What you will do
Give again, exactly as written, each line of the material below starting at the line that contains "Open the 设置 settings menu" and ending at the line that contains "Given: Click the column view icon". Both ends count, and no other line does.

The data
^^^^^^^^^^^^^^^^

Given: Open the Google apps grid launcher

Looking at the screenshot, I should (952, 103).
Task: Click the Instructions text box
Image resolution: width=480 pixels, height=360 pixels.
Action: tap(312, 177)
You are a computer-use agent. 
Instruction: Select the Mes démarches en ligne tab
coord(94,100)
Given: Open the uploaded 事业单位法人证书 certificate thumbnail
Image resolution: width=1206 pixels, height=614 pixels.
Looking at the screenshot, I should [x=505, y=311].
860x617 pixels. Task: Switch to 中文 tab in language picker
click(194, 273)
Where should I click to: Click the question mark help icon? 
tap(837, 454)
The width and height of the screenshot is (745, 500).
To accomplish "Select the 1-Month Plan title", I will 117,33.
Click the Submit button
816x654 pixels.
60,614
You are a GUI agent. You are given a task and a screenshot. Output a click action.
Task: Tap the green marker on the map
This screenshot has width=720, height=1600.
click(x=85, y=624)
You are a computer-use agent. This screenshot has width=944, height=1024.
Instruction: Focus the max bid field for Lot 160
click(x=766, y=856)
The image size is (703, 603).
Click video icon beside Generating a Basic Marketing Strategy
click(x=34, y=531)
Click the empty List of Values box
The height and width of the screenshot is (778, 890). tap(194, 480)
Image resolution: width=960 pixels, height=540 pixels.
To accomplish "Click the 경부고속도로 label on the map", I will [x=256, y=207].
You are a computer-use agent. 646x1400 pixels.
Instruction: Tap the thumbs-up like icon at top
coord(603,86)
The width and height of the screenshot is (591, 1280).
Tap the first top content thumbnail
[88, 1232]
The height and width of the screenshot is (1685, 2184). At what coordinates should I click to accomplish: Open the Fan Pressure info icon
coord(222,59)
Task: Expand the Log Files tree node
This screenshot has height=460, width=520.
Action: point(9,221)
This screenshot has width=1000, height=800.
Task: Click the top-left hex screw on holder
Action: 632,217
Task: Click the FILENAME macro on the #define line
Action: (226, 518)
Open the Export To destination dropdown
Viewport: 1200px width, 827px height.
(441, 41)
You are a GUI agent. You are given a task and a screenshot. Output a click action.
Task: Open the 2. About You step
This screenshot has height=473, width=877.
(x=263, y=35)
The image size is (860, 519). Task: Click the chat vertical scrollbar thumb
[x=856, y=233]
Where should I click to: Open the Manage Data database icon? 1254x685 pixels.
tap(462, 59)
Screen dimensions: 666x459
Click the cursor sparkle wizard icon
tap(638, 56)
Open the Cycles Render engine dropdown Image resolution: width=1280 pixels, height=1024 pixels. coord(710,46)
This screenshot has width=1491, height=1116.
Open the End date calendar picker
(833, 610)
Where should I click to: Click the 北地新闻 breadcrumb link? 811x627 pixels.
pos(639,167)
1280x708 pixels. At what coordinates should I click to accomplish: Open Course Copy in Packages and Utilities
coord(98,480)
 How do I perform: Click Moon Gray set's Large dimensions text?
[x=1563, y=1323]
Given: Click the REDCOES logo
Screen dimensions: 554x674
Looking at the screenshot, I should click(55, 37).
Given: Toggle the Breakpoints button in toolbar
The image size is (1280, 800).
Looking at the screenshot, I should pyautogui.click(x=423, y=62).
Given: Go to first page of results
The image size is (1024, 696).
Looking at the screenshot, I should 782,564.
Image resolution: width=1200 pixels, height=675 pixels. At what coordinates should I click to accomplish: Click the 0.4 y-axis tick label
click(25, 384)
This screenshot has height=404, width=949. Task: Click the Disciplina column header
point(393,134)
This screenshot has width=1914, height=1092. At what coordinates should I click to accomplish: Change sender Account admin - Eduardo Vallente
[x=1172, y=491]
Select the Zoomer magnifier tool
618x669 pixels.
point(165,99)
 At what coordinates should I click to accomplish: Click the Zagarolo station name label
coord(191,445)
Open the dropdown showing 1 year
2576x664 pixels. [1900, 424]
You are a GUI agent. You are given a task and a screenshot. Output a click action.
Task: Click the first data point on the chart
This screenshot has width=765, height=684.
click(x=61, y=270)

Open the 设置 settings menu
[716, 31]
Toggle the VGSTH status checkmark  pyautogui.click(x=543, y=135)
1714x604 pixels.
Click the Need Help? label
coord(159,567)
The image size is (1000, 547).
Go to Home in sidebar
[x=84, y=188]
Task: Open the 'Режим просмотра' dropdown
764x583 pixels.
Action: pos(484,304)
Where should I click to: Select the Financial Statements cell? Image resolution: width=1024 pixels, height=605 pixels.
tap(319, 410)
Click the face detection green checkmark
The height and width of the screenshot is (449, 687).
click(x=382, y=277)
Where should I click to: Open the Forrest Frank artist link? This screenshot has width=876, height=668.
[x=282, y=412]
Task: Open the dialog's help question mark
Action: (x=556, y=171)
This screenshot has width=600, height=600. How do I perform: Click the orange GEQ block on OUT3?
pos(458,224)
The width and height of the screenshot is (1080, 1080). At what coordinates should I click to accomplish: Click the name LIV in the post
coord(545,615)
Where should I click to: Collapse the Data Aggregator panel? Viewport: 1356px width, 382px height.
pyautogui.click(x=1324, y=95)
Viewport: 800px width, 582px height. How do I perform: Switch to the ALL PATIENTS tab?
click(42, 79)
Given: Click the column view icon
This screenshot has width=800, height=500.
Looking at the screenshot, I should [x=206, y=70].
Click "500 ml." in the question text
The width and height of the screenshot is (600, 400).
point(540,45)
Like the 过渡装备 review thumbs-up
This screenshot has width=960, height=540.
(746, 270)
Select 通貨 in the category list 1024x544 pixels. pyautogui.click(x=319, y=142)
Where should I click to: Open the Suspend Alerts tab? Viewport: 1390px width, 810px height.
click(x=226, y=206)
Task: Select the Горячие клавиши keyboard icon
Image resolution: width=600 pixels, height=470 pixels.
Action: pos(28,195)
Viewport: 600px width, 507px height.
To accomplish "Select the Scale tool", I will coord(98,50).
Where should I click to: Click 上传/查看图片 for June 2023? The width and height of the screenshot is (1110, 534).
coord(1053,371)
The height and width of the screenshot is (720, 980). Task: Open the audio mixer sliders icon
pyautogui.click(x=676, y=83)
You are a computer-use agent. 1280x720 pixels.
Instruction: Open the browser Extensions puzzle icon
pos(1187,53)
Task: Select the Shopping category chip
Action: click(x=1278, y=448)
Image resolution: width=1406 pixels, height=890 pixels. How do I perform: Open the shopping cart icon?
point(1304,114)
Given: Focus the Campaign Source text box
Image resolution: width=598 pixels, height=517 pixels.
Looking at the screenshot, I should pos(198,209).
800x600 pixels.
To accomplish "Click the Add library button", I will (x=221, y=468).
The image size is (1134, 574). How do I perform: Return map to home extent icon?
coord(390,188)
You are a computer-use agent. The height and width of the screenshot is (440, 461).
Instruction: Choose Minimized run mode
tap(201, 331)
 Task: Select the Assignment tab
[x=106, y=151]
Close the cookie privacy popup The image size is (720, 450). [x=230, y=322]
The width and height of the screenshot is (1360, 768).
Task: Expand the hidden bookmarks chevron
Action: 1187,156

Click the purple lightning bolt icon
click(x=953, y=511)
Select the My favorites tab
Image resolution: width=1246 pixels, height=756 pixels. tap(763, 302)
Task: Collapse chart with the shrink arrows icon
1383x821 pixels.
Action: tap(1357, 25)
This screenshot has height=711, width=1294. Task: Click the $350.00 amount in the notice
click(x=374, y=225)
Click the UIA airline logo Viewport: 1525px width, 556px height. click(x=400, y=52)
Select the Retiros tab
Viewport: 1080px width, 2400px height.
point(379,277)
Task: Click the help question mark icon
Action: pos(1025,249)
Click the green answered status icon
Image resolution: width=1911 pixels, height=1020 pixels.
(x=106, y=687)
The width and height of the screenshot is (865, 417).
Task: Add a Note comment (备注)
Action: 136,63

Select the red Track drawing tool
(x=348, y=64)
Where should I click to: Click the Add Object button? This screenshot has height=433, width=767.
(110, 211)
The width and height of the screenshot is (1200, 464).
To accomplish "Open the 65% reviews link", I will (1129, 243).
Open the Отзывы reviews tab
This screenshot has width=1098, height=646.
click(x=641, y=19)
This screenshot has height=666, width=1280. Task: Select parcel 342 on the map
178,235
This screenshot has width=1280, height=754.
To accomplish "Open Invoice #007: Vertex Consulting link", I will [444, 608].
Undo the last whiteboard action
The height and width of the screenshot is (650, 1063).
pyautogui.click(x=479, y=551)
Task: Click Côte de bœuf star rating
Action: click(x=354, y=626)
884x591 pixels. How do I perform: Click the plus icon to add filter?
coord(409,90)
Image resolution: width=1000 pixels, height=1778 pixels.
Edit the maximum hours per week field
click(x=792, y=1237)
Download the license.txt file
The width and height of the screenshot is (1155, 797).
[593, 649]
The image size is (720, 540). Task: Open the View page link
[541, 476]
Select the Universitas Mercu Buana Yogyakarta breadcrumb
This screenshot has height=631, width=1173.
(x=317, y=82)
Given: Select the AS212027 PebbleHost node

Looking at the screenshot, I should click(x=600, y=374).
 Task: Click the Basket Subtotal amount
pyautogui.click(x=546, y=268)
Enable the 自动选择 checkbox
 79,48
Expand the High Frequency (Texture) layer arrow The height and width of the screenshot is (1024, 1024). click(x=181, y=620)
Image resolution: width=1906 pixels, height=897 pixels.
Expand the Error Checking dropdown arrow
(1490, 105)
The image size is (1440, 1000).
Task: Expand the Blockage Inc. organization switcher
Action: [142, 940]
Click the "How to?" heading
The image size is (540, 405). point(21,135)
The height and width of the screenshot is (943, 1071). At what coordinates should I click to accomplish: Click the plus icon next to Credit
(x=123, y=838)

^^^^^^^^^^^^^^^^

Result below
Open the 设置 settings menu
[716, 31]
Toggle the VGSTH status checkmark  pyautogui.click(x=543, y=135)
1714x604 pixels.
Click the Need Help? label
coord(159,567)
The image size is (1000, 547).
Go to Home in sidebar
[x=84, y=188]
Task: Open the 'Режим просмотра' dropdown
764x583 pixels.
Action: pos(484,304)
Where should I click to: Select the Financial Statements cell? Image resolution: width=1024 pixels, height=605 pixels.
tap(319, 410)
Click the face detection green checkmark
The height and width of the screenshot is (449, 687).
click(x=382, y=277)
Where should I click to: Open the Forrest Frank artist link? This screenshot has width=876, height=668.
[x=282, y=412]
Task: Open the dialog's help question mark
Action: (x=556, y=171)
This screenshot has width=600, height=600. How do I perform: Click the orange GEQ block on OUT3?
pos(458,224)
The width and height of the screenshot is (1080, 1080). At what coordinates should I click to accomplish: Click the name LIV in the post
coord(545,615)
Where should I click to: Collapse the Data Aggregator panel? Viewport: 1356px width, 382px height.
pyautogui.click(x=1324, y=95)
Viewport: 800px width, 582px height. How do I perform: Switch to the ALL PATIENTS tab?
click(42, 79)
Given: Click the column view icon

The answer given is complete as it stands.